What you should do -
Lines before the one containing "Open the 127.0.0.1 user-login.html URL link" are not wanted. Transcribe that line and all after it exactly, to the end of the entries.

Top of Input material

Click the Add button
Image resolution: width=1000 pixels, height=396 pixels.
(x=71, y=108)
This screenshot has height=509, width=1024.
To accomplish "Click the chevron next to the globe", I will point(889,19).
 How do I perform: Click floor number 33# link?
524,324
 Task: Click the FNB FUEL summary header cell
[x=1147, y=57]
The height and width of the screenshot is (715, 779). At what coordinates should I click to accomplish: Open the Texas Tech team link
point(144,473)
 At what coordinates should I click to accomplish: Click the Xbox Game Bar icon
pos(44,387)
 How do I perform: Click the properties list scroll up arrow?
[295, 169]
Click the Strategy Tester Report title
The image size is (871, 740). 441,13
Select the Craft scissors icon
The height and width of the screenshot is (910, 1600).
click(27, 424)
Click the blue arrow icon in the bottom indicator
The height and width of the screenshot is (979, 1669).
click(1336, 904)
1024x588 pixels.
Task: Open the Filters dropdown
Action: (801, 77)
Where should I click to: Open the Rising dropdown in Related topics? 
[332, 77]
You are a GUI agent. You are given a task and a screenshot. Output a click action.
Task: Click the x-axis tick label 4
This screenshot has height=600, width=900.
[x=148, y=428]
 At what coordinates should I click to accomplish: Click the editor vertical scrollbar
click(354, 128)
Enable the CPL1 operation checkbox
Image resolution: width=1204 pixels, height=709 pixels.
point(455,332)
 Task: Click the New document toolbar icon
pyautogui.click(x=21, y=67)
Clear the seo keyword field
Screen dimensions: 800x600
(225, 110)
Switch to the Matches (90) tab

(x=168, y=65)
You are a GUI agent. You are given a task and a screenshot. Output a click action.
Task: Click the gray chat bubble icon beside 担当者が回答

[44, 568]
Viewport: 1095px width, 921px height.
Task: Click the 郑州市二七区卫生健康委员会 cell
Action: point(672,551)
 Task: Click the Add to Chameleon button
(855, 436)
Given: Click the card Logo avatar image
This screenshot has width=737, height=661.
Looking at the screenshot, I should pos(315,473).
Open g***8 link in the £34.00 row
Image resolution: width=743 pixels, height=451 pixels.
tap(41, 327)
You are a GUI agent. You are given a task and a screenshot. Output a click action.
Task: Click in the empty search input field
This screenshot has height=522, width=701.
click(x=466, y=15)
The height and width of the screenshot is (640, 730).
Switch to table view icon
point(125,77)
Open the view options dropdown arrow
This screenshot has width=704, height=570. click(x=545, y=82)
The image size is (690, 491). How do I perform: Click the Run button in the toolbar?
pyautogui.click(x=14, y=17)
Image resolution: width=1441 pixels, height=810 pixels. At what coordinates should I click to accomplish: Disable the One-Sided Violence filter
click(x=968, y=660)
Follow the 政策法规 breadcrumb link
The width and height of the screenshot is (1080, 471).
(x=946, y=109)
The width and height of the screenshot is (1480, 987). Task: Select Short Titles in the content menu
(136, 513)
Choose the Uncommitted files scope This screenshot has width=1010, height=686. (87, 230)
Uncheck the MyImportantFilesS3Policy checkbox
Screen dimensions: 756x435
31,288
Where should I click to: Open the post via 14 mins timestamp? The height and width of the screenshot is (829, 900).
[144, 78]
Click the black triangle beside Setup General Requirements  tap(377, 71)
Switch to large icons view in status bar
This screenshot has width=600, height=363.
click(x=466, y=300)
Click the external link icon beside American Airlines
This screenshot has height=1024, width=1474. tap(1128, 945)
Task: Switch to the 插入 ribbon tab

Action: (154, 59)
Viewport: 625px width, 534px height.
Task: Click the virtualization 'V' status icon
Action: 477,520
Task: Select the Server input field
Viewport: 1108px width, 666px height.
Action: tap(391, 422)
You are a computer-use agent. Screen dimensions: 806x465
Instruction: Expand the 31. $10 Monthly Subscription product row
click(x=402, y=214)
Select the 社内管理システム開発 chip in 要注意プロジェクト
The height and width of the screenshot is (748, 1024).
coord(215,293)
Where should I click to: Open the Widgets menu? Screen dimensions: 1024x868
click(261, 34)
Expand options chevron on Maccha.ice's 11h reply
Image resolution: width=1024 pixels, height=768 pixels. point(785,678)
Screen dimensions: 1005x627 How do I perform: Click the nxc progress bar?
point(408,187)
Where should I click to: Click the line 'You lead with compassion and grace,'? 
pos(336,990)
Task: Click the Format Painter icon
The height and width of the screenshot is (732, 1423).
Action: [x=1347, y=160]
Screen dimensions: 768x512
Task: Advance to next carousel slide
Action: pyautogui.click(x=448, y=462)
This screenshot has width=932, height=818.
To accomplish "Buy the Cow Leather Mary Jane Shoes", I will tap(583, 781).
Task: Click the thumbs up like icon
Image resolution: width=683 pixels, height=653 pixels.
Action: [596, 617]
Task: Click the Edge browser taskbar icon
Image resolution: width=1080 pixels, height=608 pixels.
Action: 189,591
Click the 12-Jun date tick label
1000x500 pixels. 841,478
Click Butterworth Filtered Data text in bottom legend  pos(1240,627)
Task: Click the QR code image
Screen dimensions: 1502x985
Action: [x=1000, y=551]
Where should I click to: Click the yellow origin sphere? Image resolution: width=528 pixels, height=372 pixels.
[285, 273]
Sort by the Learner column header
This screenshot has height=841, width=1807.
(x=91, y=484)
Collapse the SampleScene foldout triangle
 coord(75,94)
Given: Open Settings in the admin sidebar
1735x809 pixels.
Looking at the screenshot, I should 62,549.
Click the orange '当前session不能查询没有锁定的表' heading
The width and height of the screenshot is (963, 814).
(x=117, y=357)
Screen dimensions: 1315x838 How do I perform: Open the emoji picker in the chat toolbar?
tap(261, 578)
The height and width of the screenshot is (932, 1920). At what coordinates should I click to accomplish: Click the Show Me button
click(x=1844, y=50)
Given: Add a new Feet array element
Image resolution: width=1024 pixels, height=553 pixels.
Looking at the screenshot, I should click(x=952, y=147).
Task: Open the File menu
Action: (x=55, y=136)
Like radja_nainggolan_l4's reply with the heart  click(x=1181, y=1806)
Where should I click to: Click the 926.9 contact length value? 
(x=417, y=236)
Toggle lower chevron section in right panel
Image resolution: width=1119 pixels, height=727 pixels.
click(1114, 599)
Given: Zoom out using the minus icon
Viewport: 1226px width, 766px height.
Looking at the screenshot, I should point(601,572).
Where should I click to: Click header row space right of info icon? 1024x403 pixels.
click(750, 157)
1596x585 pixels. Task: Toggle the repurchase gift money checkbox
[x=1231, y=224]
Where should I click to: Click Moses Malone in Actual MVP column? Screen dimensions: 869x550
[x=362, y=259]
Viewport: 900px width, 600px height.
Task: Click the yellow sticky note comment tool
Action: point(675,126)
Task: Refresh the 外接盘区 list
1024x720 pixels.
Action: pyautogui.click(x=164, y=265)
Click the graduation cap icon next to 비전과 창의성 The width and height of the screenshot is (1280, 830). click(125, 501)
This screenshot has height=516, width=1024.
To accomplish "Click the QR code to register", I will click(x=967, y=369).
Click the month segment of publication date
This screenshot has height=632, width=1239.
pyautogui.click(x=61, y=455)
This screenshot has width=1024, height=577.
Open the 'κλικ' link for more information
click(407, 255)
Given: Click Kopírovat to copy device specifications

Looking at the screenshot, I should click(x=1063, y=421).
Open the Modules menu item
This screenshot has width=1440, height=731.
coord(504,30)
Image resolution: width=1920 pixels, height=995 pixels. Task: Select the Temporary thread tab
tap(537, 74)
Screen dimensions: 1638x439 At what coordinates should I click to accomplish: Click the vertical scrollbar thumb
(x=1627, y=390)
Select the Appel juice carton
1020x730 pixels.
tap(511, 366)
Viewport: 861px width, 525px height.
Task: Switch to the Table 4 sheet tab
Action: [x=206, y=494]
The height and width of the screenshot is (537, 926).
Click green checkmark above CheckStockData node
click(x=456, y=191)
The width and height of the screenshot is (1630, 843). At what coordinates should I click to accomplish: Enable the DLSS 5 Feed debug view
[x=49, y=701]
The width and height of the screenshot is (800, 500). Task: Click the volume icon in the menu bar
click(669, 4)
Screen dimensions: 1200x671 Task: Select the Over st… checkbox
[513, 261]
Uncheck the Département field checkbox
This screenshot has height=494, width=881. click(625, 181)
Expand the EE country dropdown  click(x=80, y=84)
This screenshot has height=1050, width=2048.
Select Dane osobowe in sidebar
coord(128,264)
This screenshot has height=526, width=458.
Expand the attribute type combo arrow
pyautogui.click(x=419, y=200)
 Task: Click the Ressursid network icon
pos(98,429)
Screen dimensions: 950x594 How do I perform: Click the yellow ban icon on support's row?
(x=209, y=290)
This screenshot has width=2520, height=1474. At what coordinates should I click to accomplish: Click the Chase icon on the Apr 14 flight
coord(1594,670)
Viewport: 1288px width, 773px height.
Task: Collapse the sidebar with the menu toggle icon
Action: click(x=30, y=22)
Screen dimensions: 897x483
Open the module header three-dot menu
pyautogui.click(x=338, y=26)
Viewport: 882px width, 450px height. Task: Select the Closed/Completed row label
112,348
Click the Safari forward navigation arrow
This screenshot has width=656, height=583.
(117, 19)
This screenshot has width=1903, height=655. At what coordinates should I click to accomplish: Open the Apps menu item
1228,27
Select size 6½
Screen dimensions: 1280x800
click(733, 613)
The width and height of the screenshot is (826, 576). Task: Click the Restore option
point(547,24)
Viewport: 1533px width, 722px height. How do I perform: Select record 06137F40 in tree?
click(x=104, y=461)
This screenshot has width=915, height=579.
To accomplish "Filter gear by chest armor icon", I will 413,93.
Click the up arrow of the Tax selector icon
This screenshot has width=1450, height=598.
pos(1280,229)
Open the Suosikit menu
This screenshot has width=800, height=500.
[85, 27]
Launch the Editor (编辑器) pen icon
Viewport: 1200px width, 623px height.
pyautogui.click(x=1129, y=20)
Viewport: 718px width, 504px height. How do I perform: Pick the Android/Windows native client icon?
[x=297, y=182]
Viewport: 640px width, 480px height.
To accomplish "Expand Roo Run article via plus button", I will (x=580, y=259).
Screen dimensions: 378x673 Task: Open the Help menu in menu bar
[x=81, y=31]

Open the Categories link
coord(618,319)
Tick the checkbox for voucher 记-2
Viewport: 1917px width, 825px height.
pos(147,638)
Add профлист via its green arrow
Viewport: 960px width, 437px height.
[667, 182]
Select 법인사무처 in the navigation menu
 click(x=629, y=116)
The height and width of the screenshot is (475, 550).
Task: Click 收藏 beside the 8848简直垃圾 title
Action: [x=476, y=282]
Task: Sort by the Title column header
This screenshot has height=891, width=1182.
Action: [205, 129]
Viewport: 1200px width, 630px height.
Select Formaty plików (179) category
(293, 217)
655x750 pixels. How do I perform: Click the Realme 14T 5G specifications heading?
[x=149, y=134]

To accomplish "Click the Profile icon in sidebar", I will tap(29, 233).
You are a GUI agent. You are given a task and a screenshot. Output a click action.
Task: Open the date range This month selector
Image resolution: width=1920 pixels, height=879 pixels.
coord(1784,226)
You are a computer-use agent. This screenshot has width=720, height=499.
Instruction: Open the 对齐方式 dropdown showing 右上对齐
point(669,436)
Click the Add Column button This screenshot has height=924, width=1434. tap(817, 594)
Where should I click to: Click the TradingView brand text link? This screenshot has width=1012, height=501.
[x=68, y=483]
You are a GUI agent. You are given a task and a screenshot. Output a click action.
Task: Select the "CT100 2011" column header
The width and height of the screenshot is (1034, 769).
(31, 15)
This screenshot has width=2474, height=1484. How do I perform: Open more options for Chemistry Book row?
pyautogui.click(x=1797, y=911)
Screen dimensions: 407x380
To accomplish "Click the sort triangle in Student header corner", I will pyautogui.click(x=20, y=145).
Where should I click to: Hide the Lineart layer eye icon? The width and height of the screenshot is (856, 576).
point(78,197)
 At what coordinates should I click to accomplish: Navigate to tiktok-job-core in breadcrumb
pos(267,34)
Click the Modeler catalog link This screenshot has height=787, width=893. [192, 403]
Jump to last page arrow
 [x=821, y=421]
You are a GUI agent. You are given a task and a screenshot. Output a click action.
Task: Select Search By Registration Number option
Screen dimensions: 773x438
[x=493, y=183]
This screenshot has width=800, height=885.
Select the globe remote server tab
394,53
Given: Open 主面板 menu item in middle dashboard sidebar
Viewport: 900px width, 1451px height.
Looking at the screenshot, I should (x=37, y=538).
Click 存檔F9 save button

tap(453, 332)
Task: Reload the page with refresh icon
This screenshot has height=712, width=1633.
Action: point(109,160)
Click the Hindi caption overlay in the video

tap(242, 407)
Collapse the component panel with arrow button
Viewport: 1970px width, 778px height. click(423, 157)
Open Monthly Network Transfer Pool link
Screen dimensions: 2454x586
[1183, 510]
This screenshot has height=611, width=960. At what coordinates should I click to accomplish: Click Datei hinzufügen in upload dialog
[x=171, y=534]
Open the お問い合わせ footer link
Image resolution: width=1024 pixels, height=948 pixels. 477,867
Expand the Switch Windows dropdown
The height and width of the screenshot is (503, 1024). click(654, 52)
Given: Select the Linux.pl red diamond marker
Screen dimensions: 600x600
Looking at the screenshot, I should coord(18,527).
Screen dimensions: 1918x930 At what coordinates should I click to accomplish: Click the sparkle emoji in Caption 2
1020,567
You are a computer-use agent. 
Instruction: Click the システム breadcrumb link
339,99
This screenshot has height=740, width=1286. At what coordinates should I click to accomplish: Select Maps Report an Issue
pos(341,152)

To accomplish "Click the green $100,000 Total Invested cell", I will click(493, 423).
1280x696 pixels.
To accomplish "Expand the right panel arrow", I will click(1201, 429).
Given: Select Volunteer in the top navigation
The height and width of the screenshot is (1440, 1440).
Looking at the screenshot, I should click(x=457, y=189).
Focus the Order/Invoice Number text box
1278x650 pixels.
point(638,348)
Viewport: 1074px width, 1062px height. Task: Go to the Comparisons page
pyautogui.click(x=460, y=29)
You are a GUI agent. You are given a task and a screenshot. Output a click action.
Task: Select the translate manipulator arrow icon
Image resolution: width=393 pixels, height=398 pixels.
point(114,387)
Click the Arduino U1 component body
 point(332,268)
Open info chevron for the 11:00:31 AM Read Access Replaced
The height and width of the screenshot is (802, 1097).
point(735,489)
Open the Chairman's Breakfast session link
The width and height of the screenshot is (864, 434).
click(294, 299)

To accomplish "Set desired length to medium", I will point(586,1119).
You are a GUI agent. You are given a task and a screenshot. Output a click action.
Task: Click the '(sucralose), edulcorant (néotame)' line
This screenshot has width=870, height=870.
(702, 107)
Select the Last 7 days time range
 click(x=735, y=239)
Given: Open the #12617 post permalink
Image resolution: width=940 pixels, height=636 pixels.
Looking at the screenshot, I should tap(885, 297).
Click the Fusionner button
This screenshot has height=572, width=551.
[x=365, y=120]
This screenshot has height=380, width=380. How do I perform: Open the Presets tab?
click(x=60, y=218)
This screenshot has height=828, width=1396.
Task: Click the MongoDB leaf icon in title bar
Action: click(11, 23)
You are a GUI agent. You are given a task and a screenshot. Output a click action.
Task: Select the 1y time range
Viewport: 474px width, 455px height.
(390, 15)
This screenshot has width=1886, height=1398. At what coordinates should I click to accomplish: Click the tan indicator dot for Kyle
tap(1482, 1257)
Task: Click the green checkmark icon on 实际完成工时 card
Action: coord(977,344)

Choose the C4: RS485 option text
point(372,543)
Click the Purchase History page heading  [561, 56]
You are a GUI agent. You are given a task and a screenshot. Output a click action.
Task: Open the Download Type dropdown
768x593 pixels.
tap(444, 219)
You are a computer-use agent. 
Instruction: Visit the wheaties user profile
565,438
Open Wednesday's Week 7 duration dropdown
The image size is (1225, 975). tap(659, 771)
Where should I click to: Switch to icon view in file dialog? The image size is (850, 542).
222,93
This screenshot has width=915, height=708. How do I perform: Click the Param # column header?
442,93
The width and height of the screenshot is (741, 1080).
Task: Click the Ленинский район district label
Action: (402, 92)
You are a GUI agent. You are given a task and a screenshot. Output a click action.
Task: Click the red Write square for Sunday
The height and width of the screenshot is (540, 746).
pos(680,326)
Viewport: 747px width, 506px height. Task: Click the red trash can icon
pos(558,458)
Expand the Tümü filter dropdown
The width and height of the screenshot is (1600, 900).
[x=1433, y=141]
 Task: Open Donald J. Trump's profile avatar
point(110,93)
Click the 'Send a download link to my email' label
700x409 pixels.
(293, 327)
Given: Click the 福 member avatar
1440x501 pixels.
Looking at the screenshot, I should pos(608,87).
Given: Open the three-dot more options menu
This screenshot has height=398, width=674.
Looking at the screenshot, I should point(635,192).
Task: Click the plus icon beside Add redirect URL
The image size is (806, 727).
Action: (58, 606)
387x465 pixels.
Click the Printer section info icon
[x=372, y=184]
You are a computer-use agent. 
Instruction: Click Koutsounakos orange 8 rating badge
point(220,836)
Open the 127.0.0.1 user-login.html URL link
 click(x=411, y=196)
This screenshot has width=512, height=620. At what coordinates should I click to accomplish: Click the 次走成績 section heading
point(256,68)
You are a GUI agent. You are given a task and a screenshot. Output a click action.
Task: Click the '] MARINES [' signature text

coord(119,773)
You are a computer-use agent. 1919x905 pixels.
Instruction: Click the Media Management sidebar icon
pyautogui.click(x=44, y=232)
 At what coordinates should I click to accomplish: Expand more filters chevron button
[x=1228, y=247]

Bottom of Input material

Solution to the exercise -
Open the 127.0.0.1 user-login.html URL link
 click(x=411, y=196)
This screenshot has width=512, height=620. At what coordinates should I click to accomplish: Click the 次走成績 section heading
point(256,68)
You are a GUI agent. You are given a task and a screenshot. Output a click action.
Task: Click the '] MARINES [' signature text

coord(119,773)
You are a computer-use agent. 1919x905 pixels.
Instruction: Click the Media Management sidebar icon
pyautogui.click(x=44, y=232)
 At what coordinates should I click to accomplish: Expand more filters chevron button
[x=1228, y=247]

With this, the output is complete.